Fumonisin B4
- Names: Preferred IUPAC name (2R,2′R)-{[(5R,6R,7S,9S,18S,19S)-19-Amino-18-hydroxy-5,9-dimethylicosane-6,7-diyl]bis(oxy)}bis(4-oxobutane-1,2-dicarboxylic acid)

Identifiers
- CAS Number: 136379-60-7^{ [PubChem]};
- 3D model (JSmol): Interactive image;
- ChEBI: CHEBI:133832;
- ChemSpider: 22913871;
- PubChem CID: 42608359;

Properties
- Chemical formula: C_{34}H_{59}NO_{13}
- Molar mass: 689.83 g/mol
- Appearance: White to off-white powder

= Fumonisin B4 =

Chemical compound

Fumonisin B4 (or FB4) is a fumonisin mycotoxin produced mainly by the fungi Fusarium proliferatum, Fusarium verticillioides (formerly Fusarium moniliforme). Recently FB4 has been detected in fungi Aspergillus niger and in several Tolypocladium species.

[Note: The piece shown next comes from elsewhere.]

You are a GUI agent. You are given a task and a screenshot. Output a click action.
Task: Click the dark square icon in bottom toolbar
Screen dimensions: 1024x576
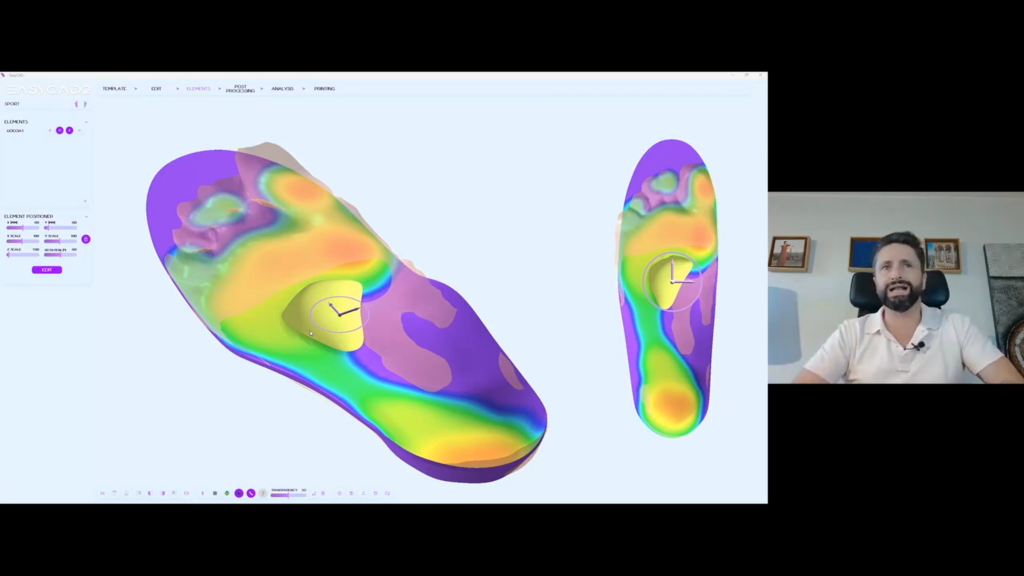tap(215, 492)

FB4 is similar to fumonisin B2 and fumonisin B3 but it is lacking a hydroxy group located gamma- to the amino substituent while lacking two hydroxy groups compared to fumonisin B1.

Fumonisin B4 was first described in 1991.

==Isomers==
Several isomers of Fumonisin B4 have been detected. A larger group is the partially hydrolysed form, denoted as PHFB4, which has been detected using HPLC-ITMS. Another significant isomer is the 3-epi-FB4, which has been identified using NMR, it has also been shown that this isomer occur 10-40% of the regular FB4 sample in nature.

==Toxicity==
Fumonisin B4 belongs to the class of FB analogues, which is the most significant group from toxicity perspective.
Currently Fumonisin B4's toxicity compared to Fumonisin B1 or B2 is unknown as further research is actively ongoing, however in nature its concentration is significantly lower. Fumonisin B4 inhibits sphingosine acyltransferase.

Fumonisin B4 and other fumonisins frequently contaminate maize and other crops.